TASK TO CARRY OUT » Return the opening lines of the material, word for word. End with the line that contains "Click the word".

INFORMATION SHOWN »

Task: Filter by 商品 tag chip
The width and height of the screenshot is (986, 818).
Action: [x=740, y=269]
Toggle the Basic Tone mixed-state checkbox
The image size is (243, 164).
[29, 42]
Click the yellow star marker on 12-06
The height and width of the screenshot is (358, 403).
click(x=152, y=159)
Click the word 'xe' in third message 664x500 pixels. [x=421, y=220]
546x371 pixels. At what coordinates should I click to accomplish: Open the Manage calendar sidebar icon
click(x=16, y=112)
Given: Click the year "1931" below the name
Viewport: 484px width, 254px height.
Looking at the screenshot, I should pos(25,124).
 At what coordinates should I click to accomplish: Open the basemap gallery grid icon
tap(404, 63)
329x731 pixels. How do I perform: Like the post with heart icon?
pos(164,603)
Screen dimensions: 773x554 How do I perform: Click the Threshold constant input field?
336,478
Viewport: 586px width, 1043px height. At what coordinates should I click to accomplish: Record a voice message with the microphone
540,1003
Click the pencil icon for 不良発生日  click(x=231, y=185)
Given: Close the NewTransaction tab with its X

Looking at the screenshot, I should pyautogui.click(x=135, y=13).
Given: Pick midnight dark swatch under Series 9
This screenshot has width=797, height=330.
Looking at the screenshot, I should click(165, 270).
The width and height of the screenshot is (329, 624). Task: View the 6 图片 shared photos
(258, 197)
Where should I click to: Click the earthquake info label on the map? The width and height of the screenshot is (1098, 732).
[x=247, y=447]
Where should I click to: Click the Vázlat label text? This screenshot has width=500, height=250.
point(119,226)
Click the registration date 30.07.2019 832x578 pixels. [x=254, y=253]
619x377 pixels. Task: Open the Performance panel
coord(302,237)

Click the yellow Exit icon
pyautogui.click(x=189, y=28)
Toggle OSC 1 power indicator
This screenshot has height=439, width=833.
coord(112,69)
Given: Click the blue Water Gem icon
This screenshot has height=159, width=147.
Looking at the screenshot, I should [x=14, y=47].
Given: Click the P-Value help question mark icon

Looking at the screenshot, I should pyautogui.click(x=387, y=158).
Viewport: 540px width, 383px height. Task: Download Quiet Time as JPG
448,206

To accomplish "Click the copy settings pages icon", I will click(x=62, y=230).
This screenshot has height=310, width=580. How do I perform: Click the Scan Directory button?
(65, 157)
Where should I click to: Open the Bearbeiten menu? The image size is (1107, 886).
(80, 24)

WRITTEN SOLUTION »
Task: Filter by 商品 tag chip
The width and height of the screenshot is (986, 818).
Action: [x=740, y=269]
Toggle the Basic Tone mixed-state checkbox
The image size is (243, 164).
[29, 42]
Click the yellow star marker on 12-06
The height and width of the screenshot is (358, 403).
click(x=152, y=159)
Click the word 'xe' in third message 664x500 pixels. [x=421, y=220]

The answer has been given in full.